◆ DATA FOR THIS TASK
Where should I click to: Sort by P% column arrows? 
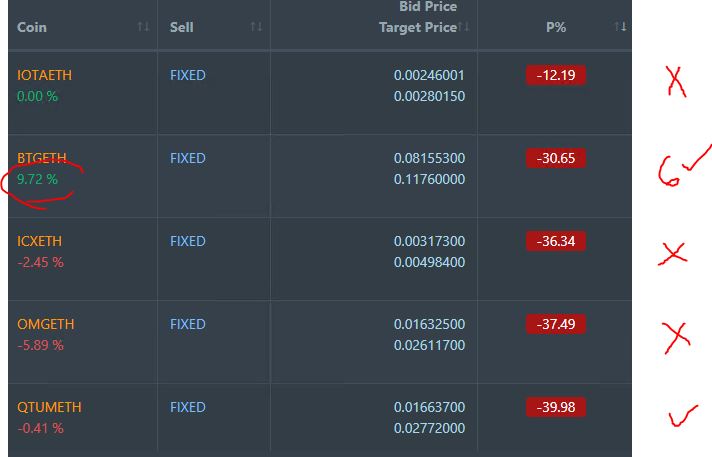(620, 27)
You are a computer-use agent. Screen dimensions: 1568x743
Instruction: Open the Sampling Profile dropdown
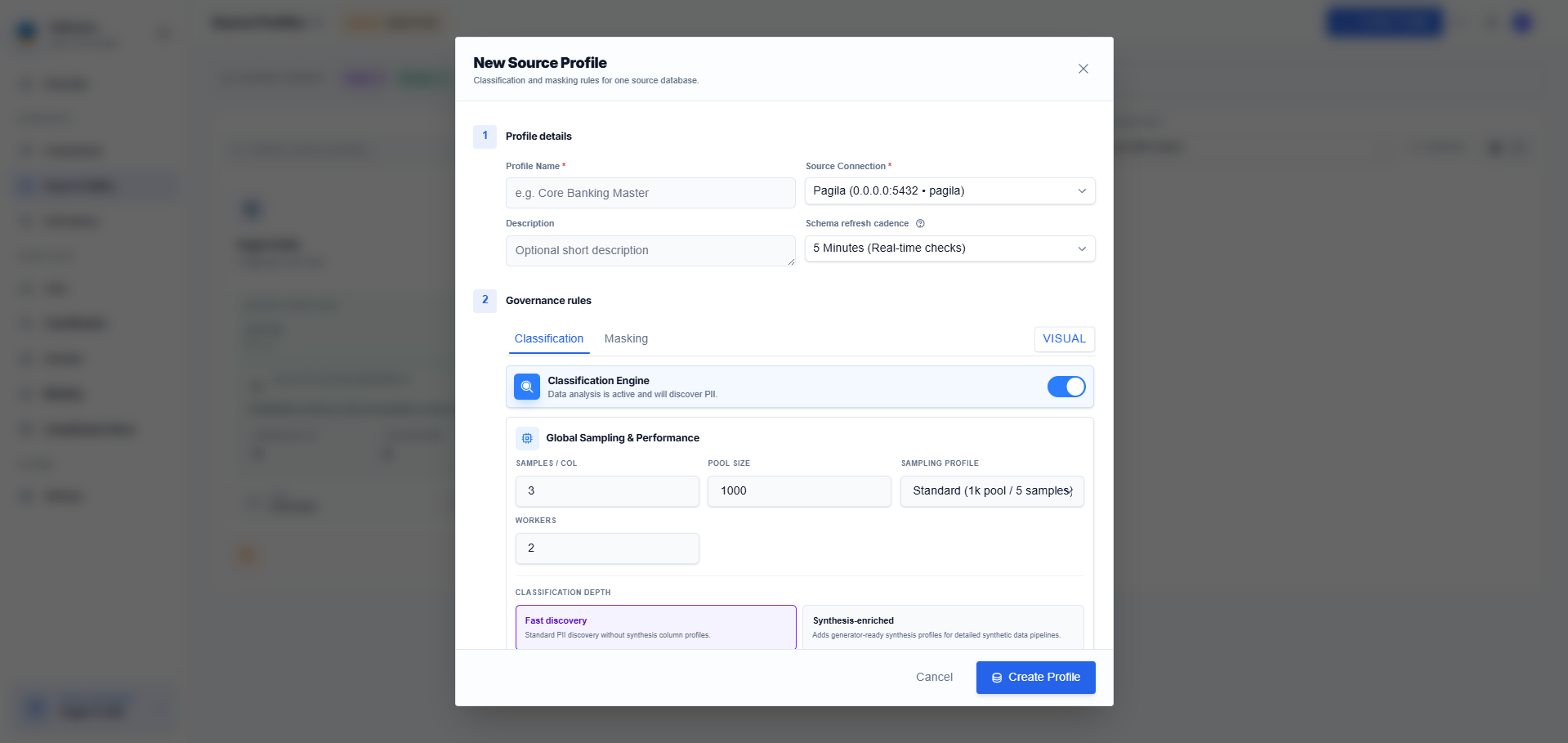pos(992,491)
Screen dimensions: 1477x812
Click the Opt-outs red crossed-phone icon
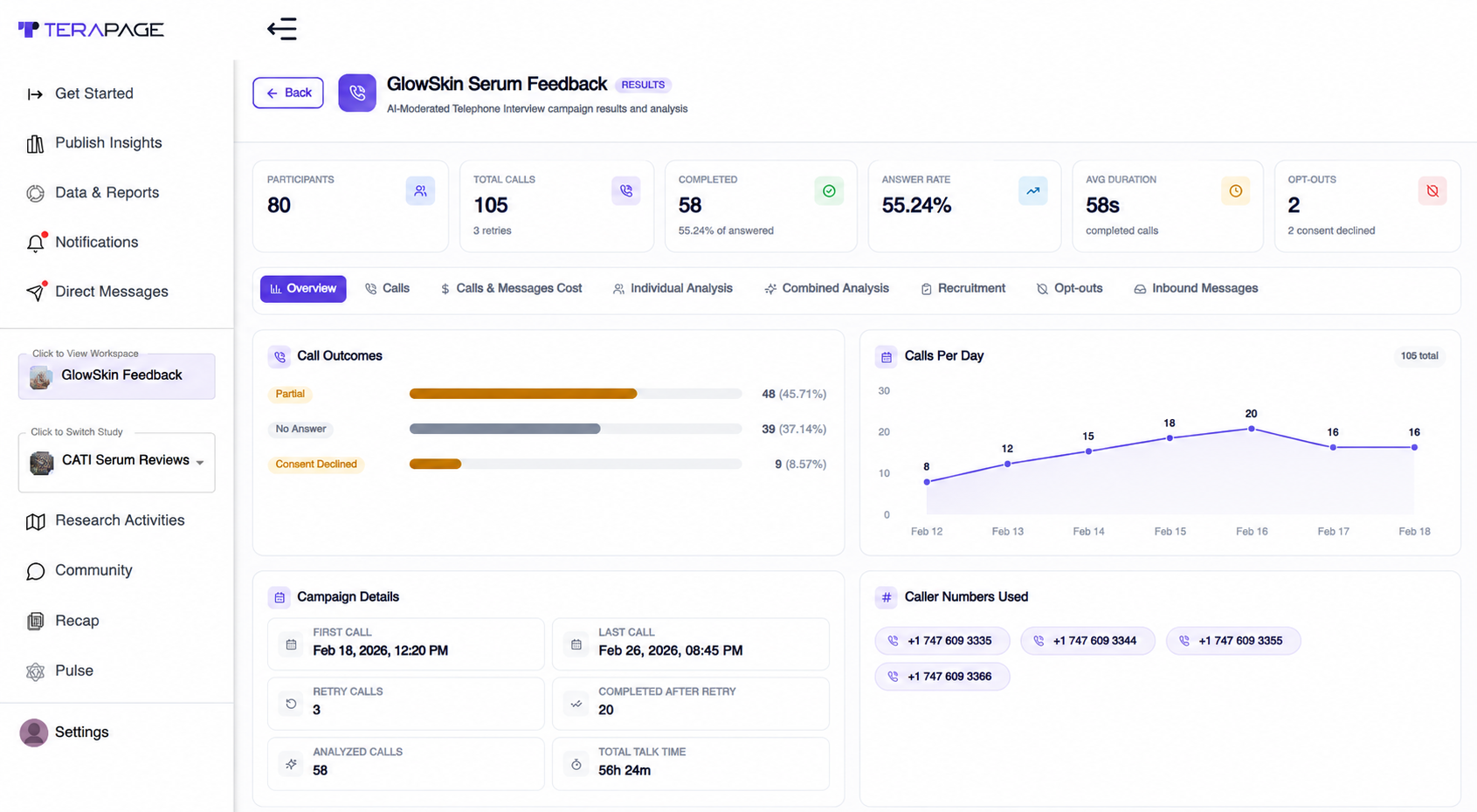(x=1432, y=190)
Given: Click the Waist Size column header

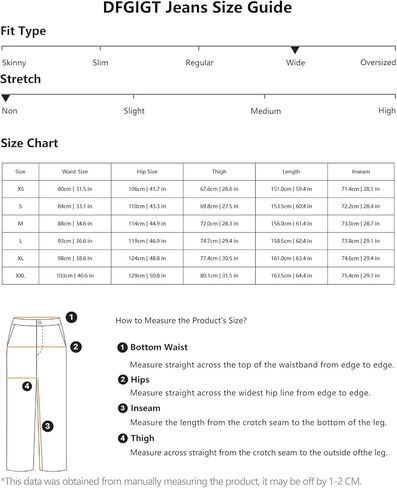Looking at the screenshot, I should point(75,172).
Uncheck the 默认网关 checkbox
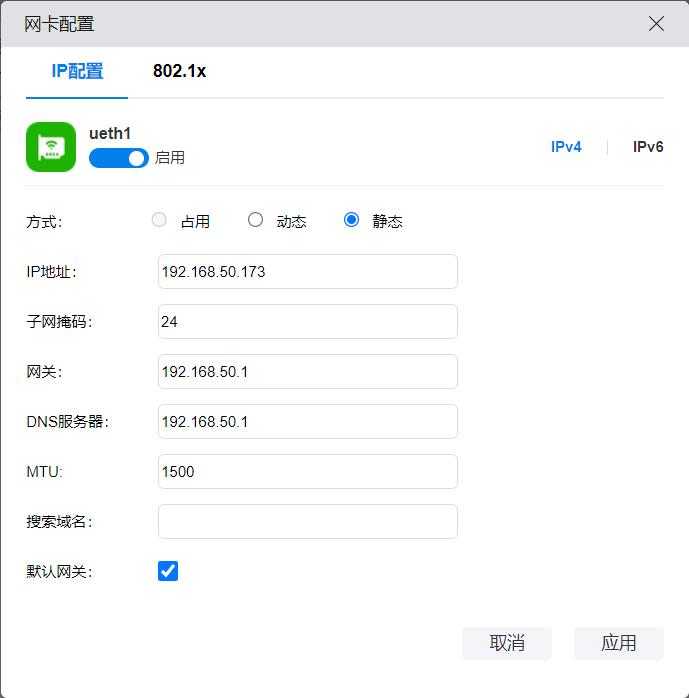The width and height of the screenshot is (689, 698). tap(168, 571)
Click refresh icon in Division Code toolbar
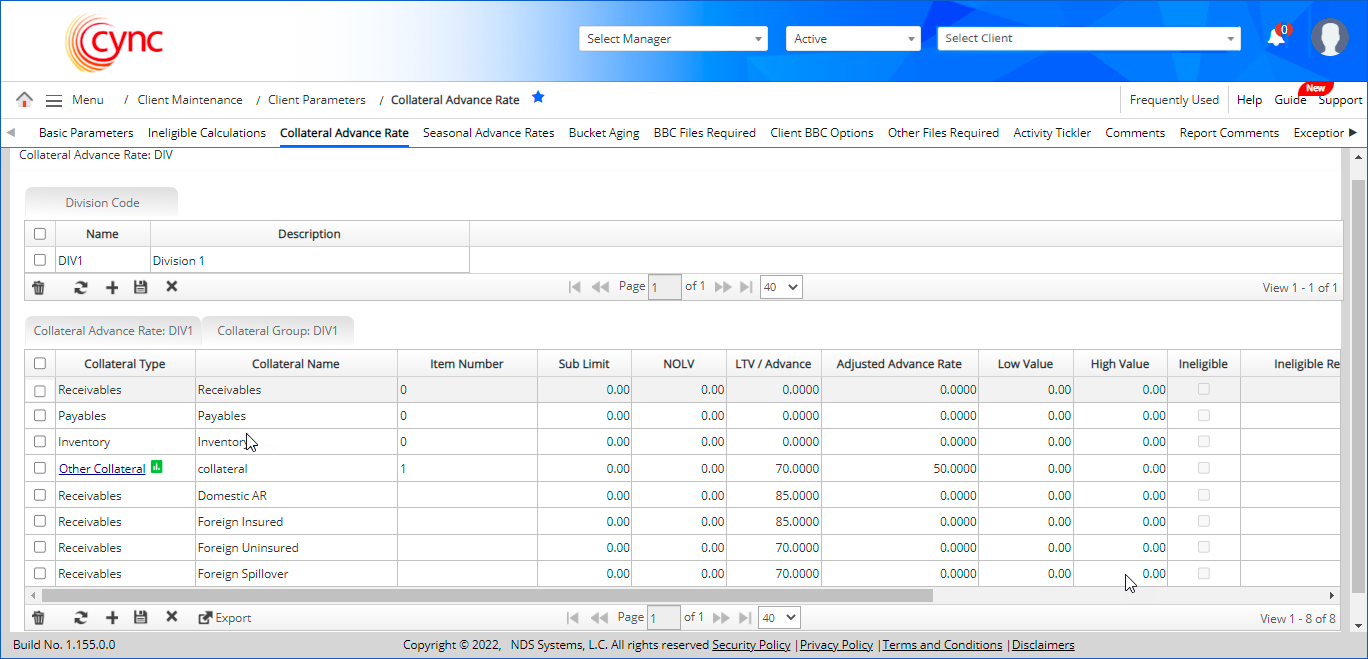Viewport: 1368px width, 659px height. [81, 287]
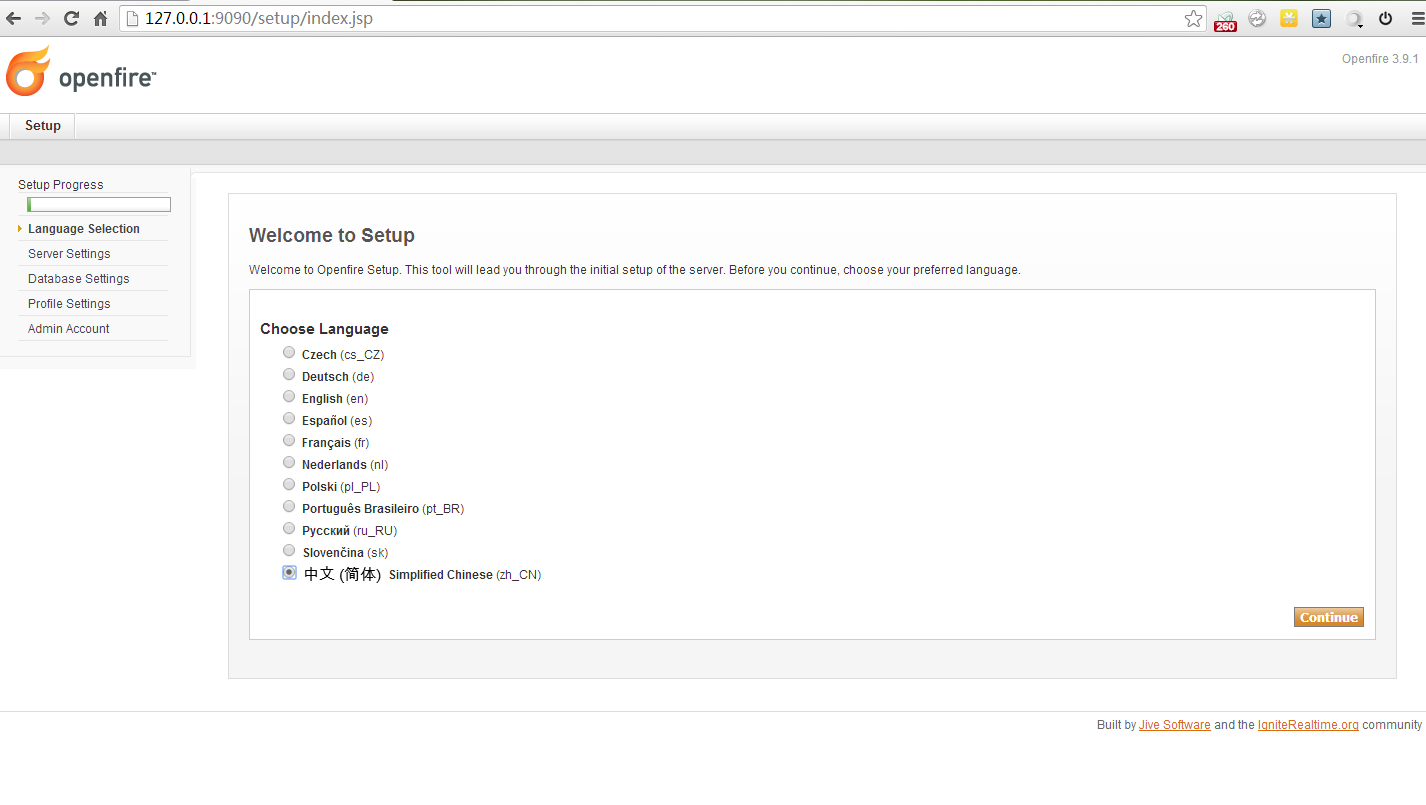Select Server Settings in the setup sidebar

[69, 254]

◆ TASK INSTRUCTIONS
Only what runs from the line holding "Screen dimensions: 1477x812" through the end of the entries above is to be given again, exactly, with every picture omitted.

◆ EXPECTED OUTPUT
Screen dimensions: 1477x812
Click the Opt-outs red crossed-phone icon
(x=1432, y=190)
Given: Click the Waist Size column header

Looking at the screenshot, I should point(75,172).
Uncheck the 默认网关 checkbox
The width and height of the screenshot is (689, 698). tap(168, 571)
Click refresh icon in Division Code toolbar
Viewport: 1368px width, 659px height. [81, 287]
Select Server Settings in the setup sidebar

[69, 254]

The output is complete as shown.